As a exercise, I am making a simple vocabulary trainer. The file I am reading contains the vocabulary, which also includes special characters like äöü for example.
I have been struggling to read this file, however, without getting mangled characters instead of the approperate special characters.
I understand why this is happening but not how to correctly solve it.
Here is my attempt:
Unit(const char* file)
:unitName(getFileName(file),false){
std::wifstream infile(file);
std::wstring line;
infile.imbue(std::locale(infile.getloc(), new std::codecvt_utf8<wchar_t, 0x10ffff, std::consume_header>()));
while (std::getline(infile, line))
{
std::wcout<<line.c_str()<<"\n";
this->vocabulary.insert(parseLine(line.c_str(),Language::EN_UK,Language::DE));
}
}
The reading process stops as soon as a entry is reached that contains a special character.
I have even been able to change the code slightly to see where exactly it stops reading:
while (infile.eof()==false)
{
std::getline(infile, line);
std::wcout<<line.c_str()<<"\n";
this->vocabulary.insert(parseLine(line.c_str(),Language::EN_UK,Language::DE));
}
If I do it like this, the output loops the entry with the special character but stops outputting it right before the special character would appear like so:
Instead of:
cross-class|klassenübergreifend
It says:
cross-class|klassen
cross-class|klassen
cross-class|klassen
cross-class|klassen
.
.
.
this leads me to believe that the special character gets misinterpreted as a line end by getline.

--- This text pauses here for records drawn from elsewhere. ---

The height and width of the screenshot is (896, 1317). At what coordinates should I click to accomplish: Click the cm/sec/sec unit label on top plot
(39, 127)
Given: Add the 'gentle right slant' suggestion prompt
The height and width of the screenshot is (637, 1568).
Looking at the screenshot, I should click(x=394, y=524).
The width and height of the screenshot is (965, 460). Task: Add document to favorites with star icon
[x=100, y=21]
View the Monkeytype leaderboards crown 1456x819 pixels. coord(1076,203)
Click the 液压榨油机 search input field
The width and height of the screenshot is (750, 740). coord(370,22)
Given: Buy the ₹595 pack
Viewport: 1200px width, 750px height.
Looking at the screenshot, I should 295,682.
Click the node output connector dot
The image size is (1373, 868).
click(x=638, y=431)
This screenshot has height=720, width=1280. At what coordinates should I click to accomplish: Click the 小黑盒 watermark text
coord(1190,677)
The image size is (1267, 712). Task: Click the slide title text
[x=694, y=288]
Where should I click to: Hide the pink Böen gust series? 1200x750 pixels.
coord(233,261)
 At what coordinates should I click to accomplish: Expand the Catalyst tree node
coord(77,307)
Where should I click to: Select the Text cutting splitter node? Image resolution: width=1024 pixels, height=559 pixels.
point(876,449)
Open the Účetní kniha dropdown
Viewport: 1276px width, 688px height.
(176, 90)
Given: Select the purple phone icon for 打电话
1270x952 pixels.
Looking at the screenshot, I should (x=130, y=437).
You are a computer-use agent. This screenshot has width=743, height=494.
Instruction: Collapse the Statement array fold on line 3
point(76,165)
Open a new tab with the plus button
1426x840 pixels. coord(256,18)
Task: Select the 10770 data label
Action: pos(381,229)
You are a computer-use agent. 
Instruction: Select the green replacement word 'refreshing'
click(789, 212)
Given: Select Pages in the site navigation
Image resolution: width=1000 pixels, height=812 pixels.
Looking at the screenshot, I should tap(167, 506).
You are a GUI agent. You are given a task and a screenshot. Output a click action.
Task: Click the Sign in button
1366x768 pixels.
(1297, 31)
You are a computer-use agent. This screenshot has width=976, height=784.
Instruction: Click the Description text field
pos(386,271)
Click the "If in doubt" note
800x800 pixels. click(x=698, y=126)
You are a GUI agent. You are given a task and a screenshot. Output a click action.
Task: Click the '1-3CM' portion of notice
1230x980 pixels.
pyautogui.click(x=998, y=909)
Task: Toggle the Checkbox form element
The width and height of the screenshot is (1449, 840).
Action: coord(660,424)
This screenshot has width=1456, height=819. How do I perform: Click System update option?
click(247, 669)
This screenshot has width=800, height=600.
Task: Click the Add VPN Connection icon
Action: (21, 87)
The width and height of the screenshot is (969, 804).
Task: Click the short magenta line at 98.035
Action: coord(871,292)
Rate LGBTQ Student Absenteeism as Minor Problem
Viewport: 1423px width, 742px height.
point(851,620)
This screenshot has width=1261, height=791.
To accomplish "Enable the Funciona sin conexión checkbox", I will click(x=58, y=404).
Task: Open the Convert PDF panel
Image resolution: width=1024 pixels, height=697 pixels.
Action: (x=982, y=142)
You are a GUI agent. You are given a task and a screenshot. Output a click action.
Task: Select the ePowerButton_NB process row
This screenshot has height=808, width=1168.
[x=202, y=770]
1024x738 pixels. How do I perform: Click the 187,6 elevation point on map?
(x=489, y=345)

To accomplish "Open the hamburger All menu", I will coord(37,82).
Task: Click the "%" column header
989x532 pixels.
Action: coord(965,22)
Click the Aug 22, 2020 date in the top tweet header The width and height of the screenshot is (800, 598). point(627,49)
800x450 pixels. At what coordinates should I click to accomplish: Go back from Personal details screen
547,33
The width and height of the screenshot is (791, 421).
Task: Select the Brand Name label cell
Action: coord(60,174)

I do not care if I have to use getline or something else, but in order for my parse function to work, the string it gets needs to represent a line in the file. Therefore reading the entire buffer into a string wont work, unless I do the seperation myself.
How can I properly and neatly read a utf-8 file line by line?
Note: I looked for other articles on here but most of them either use getline or just explain why but not how to solve it.